An experimental solar-powered plane whose makers hope to one day circle the globe using only energy collected from the sun took off for its first 24-hour test flight Wednesday.
The plane with its 262.5-foot (80-meter) wingspan left Payerne airfield in Switzerland shortly before 7 a.m. (0500 GMT; 1 a.m. EDT) after overcoming an equipment problem that delayed a previous attempt, the Solar Impulse team said.
Clear blue skies mean the prototype aircraft will be able to soak up plenty of solar energy as it flies over the Jura mountains to the west of the Swiss Alps.
By midmorning pilot Andre Borschberg was cruising at 9,850 feet (3,000 meters), trying to avoid low-level turbulence and thermal winds that are frequent in the mountains.

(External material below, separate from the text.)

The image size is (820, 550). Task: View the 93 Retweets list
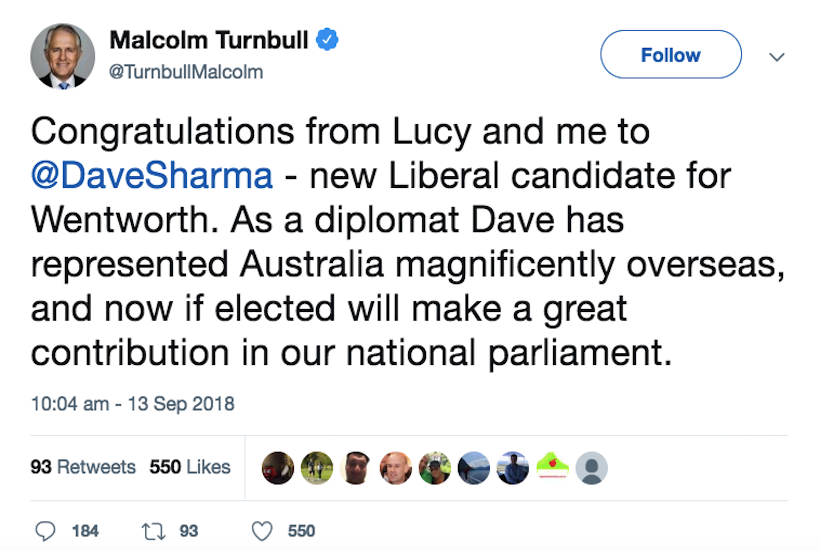(x=83, y=467)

He will take the plane to an altitude of 27,900 feet (8,500 meters) by Wednesday evening, when a decision will be made whether to continue through the night using solar power stored in its batteries.

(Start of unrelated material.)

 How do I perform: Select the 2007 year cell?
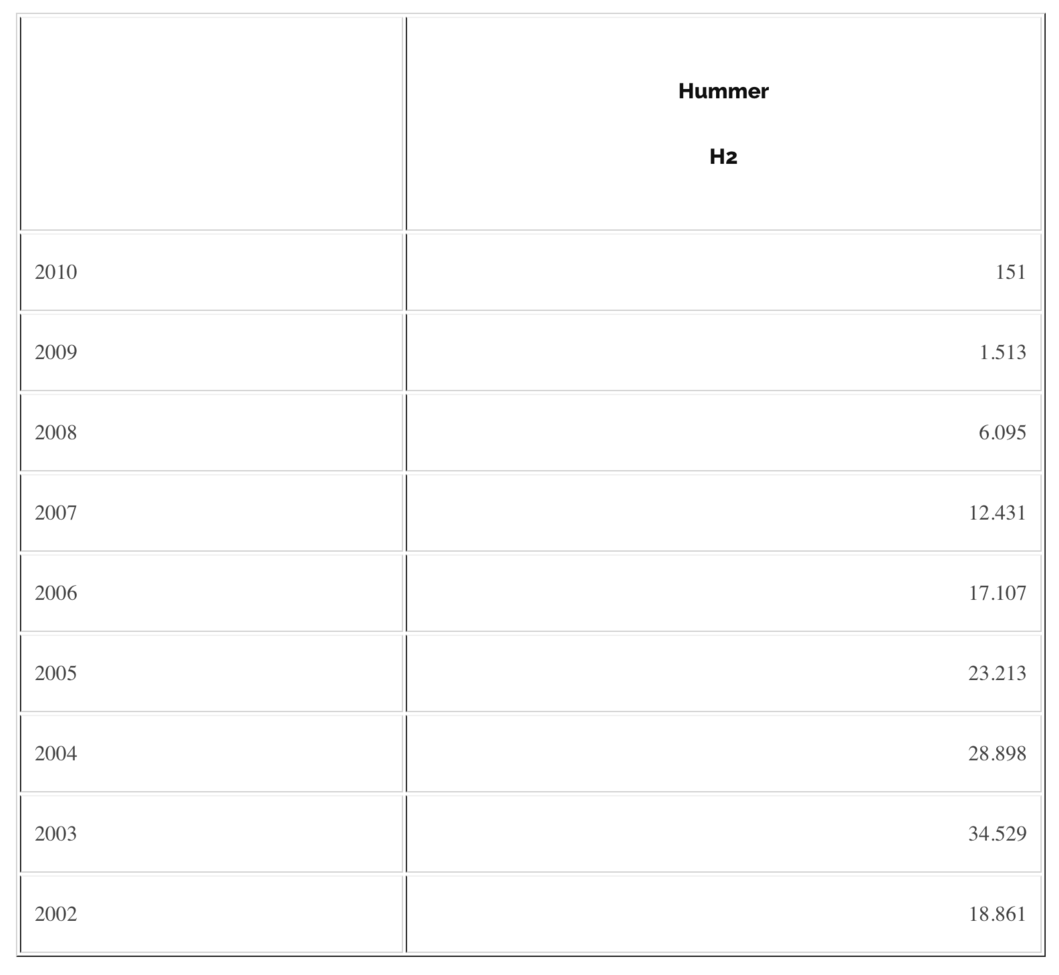56,513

"The goal of the project is to have a solar-powered plane flying day and night without fuel," said team co-founder Bertrand Piccard, adding that this test flight — the third major step after its first 'flea hop' and an extended flight earlier this year — will demonstrate whether the ultimate plan is feasible: to fly the plane around the world.
"This flight is crucial for the credibility of the project," said Piccard, a record-breaking balloonist whose father and grandfather also accomplished pioneering airborne and submarine feats.
The team had hoped to make their 24-hour test flight last week when days in the northern hemisphere were even longer, allowing the plane's 12,000 solar cells to collect even more energy before attempting to coast through the night.
But there was a problem with a key piece of communications equipment, forcing the team to keep the plane on the ground while modifications were made. Every aspect of the aircraft is monitored by engineers on the ground, with much of it fed onto the team's website and Twitter page.
Borscherg, the plane's sole pilot, will decide by 8 p.m. (1800 GMT; 2 p.m. EDT) whether to continue through the night. If he goes ahead, the plane will slowly descend to 4,920 feet (1,500 meters) before midnight, where Borschberg will stay until attempting a dawn landing.
Piccard, who achieved the first nonstop circumnavigation of the globe in a balloon, the Breitling Orbiter III, in 1999, said that, if successful, the next step will be an Atlantic crossing. That will be done in a second, lighter prototype, involving new challenges and dangers, he said.
Although the goal is to show that emissions-free air travel is possible, the team has said it doesn't see solar technology replacing conventional jet propulsion any time soon. Instead, the project is designed to test and promote new energy-efficient technologies.